Michael Toon

Personal information
- Nickname: Toony
- Nationality: Australian
- Born: 11 April 1979 (age 47) Brisbane

Sport
- Club: Toowong Rowing Club

Medal record
Men's rowing
Representing Australia
Olympic Games
| Bronze medal – third place | 2004 Athens | M8+ |
World Rowing Championships
| Bronze medal – third place | 2002 Seville | M2+ |
World Rowing U23 Championships
| Gold medal – first place | 1998 Ioannina | M8+ |
| Silver medal – second place | 2000 Copenhagen | M8+ |

= Michael Toon =

Australian rowing coxswain (born 1979)

Michael Toon (born 11 April 1979 in Brisbane) is an Australian rowing coxswain. He is a former Australian national champion, an U23 world champion, an Olympian and a medallist at world championships and the 2004 Olympics.

==Early life==
Toon was born with a rare condition known as "transposition of the great vessels". At the age of three, he required open-heart surgery and had a cardiac pacemaker implanted when he was just seven. He was unable to play contact sports at school and his father encouraged him to take up coxing.

==Club and state rowing==
Born in Queensland, Toon's senior club rowing was from the Toowong Rowing Club.

After winning the Trans-Tasman series in 1996 as cox of the Queensland Junior eight Toon's first state representation at the National championships came in 1997 when he was selected to cox the Queensland youth eight to contest the Noel F Wilkinson Trophy at the Interstate Regatta within the Australian Rowing Championships. On a Queensland-record-equalling twelve consecutive occasions from 1998 to 2009 Toon was selected to cox the Queensland men's senior eight contesting the King's Cup at the Interstate Regatta.
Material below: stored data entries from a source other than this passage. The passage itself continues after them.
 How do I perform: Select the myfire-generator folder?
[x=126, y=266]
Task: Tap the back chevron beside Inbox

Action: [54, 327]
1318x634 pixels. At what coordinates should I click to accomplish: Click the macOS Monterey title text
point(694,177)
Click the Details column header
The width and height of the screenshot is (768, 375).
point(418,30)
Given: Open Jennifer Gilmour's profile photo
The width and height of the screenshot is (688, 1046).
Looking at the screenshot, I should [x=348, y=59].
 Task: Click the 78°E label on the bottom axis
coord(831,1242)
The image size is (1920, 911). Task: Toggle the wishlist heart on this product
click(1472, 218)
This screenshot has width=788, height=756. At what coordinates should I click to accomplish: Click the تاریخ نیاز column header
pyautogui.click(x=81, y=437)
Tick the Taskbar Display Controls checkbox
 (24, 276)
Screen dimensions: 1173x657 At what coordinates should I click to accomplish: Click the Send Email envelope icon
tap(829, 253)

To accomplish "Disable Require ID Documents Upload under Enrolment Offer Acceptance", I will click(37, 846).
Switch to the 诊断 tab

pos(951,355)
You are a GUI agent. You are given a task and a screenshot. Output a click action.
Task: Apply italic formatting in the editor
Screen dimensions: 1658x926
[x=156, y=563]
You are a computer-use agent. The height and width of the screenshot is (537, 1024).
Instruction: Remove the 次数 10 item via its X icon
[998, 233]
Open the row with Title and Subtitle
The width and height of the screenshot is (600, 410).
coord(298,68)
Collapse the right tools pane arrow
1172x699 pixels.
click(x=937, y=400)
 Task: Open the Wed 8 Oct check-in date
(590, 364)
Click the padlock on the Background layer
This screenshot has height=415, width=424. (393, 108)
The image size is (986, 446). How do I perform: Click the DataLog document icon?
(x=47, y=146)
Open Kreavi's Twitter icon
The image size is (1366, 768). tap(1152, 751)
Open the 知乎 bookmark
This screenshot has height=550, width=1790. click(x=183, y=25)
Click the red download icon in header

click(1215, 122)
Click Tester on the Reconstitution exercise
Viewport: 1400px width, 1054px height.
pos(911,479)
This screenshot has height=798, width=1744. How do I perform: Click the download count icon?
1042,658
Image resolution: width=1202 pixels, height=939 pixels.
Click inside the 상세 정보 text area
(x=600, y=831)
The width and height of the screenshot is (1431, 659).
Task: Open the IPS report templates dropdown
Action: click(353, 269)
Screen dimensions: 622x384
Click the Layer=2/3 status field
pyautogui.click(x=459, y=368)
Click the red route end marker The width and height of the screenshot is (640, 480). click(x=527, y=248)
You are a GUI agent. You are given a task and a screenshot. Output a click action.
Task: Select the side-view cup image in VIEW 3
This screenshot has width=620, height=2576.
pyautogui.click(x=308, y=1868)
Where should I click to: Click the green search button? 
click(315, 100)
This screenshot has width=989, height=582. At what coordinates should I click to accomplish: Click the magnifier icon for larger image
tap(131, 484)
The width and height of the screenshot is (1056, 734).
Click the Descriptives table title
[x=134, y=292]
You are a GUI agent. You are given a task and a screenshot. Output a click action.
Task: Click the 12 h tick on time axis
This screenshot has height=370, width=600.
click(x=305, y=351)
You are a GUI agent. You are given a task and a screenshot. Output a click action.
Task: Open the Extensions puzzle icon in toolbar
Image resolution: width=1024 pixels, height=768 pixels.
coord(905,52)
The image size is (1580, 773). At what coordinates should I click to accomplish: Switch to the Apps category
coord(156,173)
In Toowong Rowing Club colours he steered numerous crews in national championship title attempts at the Australian Rowing Championships. He coxed composite Queensland lightweight eights contesting the Australian lightweight eight championship in 2005, 2006, 2007 and 2008. In 2007 he was in the stern of the composite Queensland four which won the Australian coxed four national title.

==International representative rowing==
Toon made his Australian representative debut aged seventeen steering a coxed four at the 1996 World Rowing U23 Championships in Hazewinkel to fifth place. In 1997 he was in the stern of the Australian U23 men's eight, coached by Noel Donaldson. They raced at World Rowing Cup in Lucerne to tenth place and then competed at the 1997 World Rowing Championships in Milan where they placed fourth. In 1998 he was still in the U23 eight. They contested the World Rowing Cup III in Lucerne, placing 4th in the A Final, before racing at the 1998 World Rowing U23 Championships in Ioannina to a gold medal, the only Australian crew to have won this event. In 2000 Toon made his fourth appearance at the U23 World Championships in the stern of the Australian U23 eight who rowed to a silver medal in Copenhagen. Earlier that representative season he steered both the eight at the World Rowing Cup III in Lucerne.

In 2001 Toon took the ropes of the Australian senior men's eight, the first Queenslander to have done so. They raced at the World Rowing Cup IV in Munich and then at the 2001 World Rowing Championships in Lucerne the eight failed to make the A final and finished in overall seventh place, crossing first in the B Final. At the 2002 World Rowing Championships he coxed both an Australian four and a pair and he steered the pair of Tom Laurich and Robert Jahrling to a bronze medal, the first and only men's World Championship medal since the Sydney 2000 Olympics.

Marc Douez coxed the Australian eight to 5th place at the 2003 World Championships but in time for the 2004 Athens Olympics Toon was back in the stern end of the Australian men's eight. In Athens he steered the eight to a bronze medal.

==Post-rowing Life==
Toon returned coxing for Queensland in Masters events coxing the Queensland Masters eight to win the Australian Masters Rowing Championship Interstate eight event on 6 from 7 occasions from 2013 to 2019.

Previously a pharmacist, since retiring from elite rowing, Toon has studied medicine at the University of Queensland and subsequently has become an anaesthetist practicing in Queensland.

In 2013 Toon adapted and directed the play 'World of Chickens' from the novel by Brisbane writer Nick Earls at Brisbane's Metro Arts Theatre and finished 3rd in the 2016 Queensland final of the Raw Comedy competition performing stand-up comedy.